The disconnect here — and why troops from Abkhazia and South Ossetia have been seen in Crimea and Odessa as well — is that the Brits and French have forgotten how empires work, and the rest of the West have more or less never really understood them in the first place.

The first rule of Empire is that one need not waste one’s own citizens to expand it when there are willing or unwilling vassals to be had. Undoubtedly, some of the men working in Eastern Ukraine are Russian by birth or by choice; but a significant number are almost certainly transplanted Moldovans, Georgians, Kazakhs, Belarussians, and so on, who for pay, for sincere beliefs, or for some combination are willing weapons in Putin’s expansionist plans. More importantly, some are undoubtedly Ukrainians wearing obvious Russian military uniforms, traitors who either for money or belief are helping to enhance Putin’s purported strength on the ground.

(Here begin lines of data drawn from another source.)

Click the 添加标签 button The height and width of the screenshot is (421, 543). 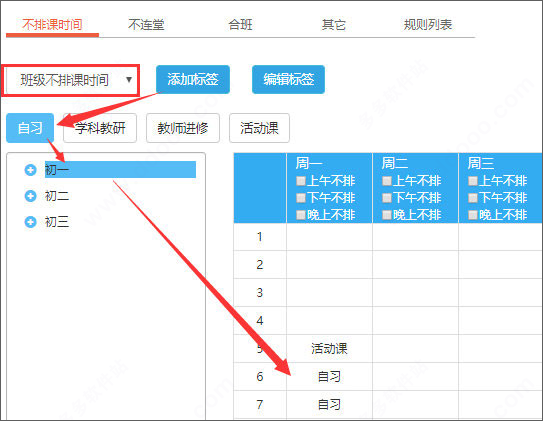[x=193, y=79]
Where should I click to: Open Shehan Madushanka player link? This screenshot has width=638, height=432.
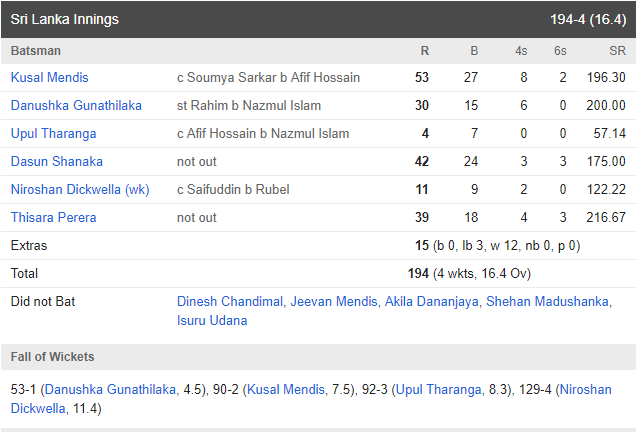[547, 301]
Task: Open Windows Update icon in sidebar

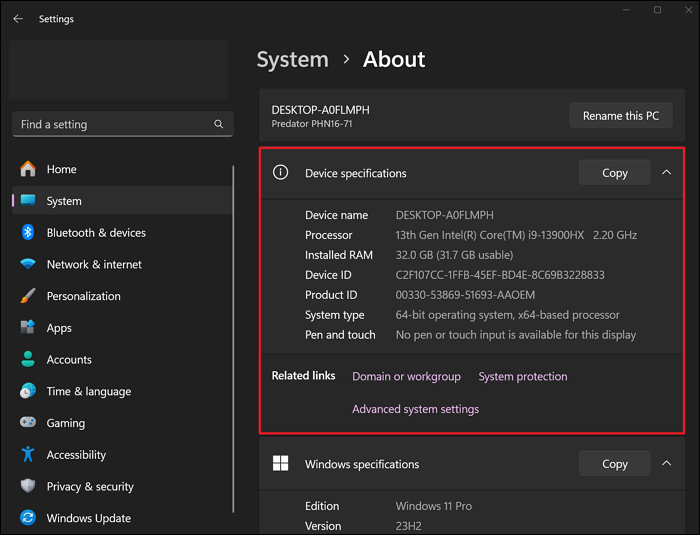Action: [28, 518]
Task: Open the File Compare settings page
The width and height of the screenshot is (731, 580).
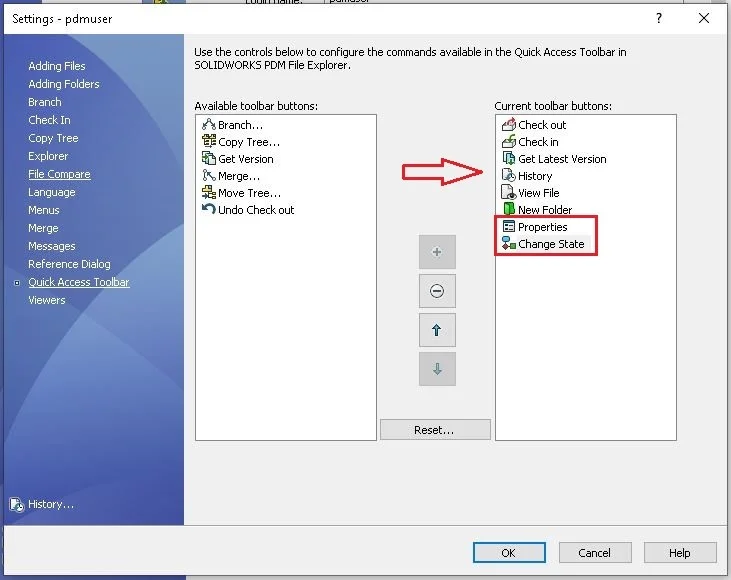Action: 59,174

That in turn leads to the second rule of Empire: Perceptions create realities on the ground. The West’s perception that there was no way to stop the annexation of Ukraine made it a fait accompli. The perception that Russia is actively in Ukraine — no matter how true — magnifies the perception of its power and reach, and makes opposing responses harder to generate from a sense of futility. If Russia is everywhere, inside and out, there are few ways to stop it.

The third rule of Empire is that one need not occupy to control. Ukraine and Moldova and Georgia and the Baltics and … all know that they face the loss of important industrial and population strength. This means that Russia need not annex breakaway or problem regions to control them — or the countries in which they are located. The power of destruction is the power of control, and Vladimir Putin knows this even if the West has forgotten it.

The final relevant rule of Empire is that years pass and the world moves on. What is today’s outrage is tomorrow’s historical footnote, especially in the West. In the East, centuries-old sleights can lead to genocides. The West has already basically accepted the loss of Crimea; what’s a few Ukrainian oblasts after that? Financial sanctions will only last until a new leadership comes in, as the West has demonstrated in Syria, Iran, China, the list goes on at length. Survive the outrage, stake out your position, and wait for your enemy to crumble within.

This is the obvious game Russia plays today, and a game in which the West refuses to participate. Ukraine has begged for assistance since Viktor Yanukovych prayed for rescue from an increasingly aggressive Russia, to no avail. The stakes are growing with each provocation, and the West, especially the EU, must act before the stakes reach the stage of a full on continent-wide war — or worse, a Russian slave empire without any significant shots fired.

Today, Ukraine stands on the brink; tomorrow, Russia’s near-abroad. It is time to understand this and react with every tool in the West’s arsenal, if Kiev and the rest are to be saved.